September 26, 1833 – Treaty of Chicago


September 26, 1833

Proclaimed February 21, 1835

Articles of a treaty made at Chicago, in the State of Illinois, on the twenty-sixth day of September, in the year of our Lord one thousand eight hundred and thirty-three, between George B. Porter, Thomas J. V. Owen and William Weatherford, Commissioners on the part of the United States of the one part, and the United Nation of Chippewa, Ottowa and Potawatamie Indians of the other part, being fully represented by the Chiefs and Head-men whose names are hereunto subscribed–which Treaty is in the following words, to wit:
ARTICLE 1st. — The said United Nation of Chippewa, Ottowa, and Potawatamie Indians, cede to the United States all their land, along the western shore of Lake Michigan, and between this Lake and the land ceded to the United States by the Winnebago nation, at the treaty of Fort Armstrong made on the 15th September 1832–bounded on the north by the country lately ceded by the Menominees, and on the south by the country ceded at the treaty of Prairie du Chien made on the 29th July 1829–supposed to contain about five millions of acres.

ARTICLE 2d–In part consideration of the above cession it is hereby agreed, that the United States shall grant to the said United Nation of Indians to be held as other Indian lands are held which have lately been assigned to emigrating Indians, a tract of country west of the Mississippi river, to be assigned to theM by the President of the United States–to be not less in quantity than five millions of acres, and to be located as follows: beginning at the mouth of Boyer’s river on the east side of the Missouri river, thence down the said river to the mouth of Naudoway river, thence due east to the west line of the State of Missouri, thence along the said State line to the northwest corner of the State, thence east along the said State line to the point where it is intersected by the western boundary line of the Sacs and Foxes — thence north along the said line of the Sacs and Foxes, so far as that when a straight line shall be run therefrom to the mouth of Boyer’s river (the place of beginning) it shall include five millions of acres.

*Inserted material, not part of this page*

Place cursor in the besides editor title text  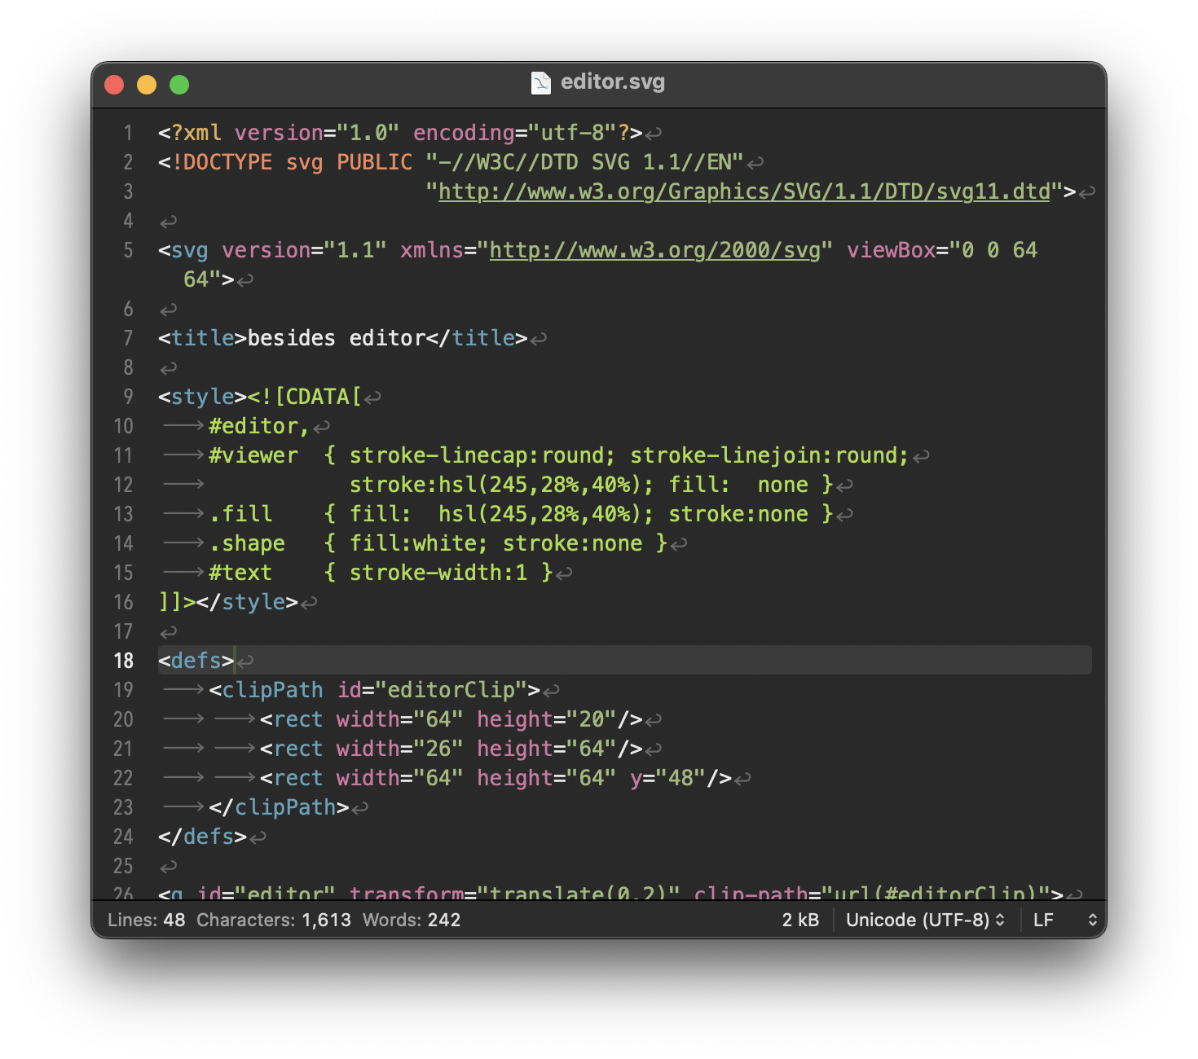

And as it is the wish of the Government of the United States that the said nation of Indians should remove to the country thus assigned to them as soon as conveniently can be done; and it is deemed advisable on the part of their Chiefs and Headmen that a deputation should visit the said country west of the Mississippi and thus be assured that full justice has been done, it is hereby stipulated that the United States will defray the expenses of such deputation, to consist of not more than fifty persons, to be accompanied by not more than five individuals to be nominated by themselves and the whole to be under the general direction of such officer of the United States Government as has been or shall be designated for the purpose.–And it is further agreed that as fast as the said Indians shall be prepared to emigrate, they shall be removed at the expense of the United States, and shall receive subsistence while upon the journey, and for one year after their arrival at their new homes.–It being understood, that the said Indians are to remove from all that part of the land now ceded, which is within the State of Illinois, immediately on the ratification of this treaty, but to be permitted to retain possession of the country north of the boundary line of the said State, for the term of three years, without molestation or interruption and under the protection of the laws of the United States.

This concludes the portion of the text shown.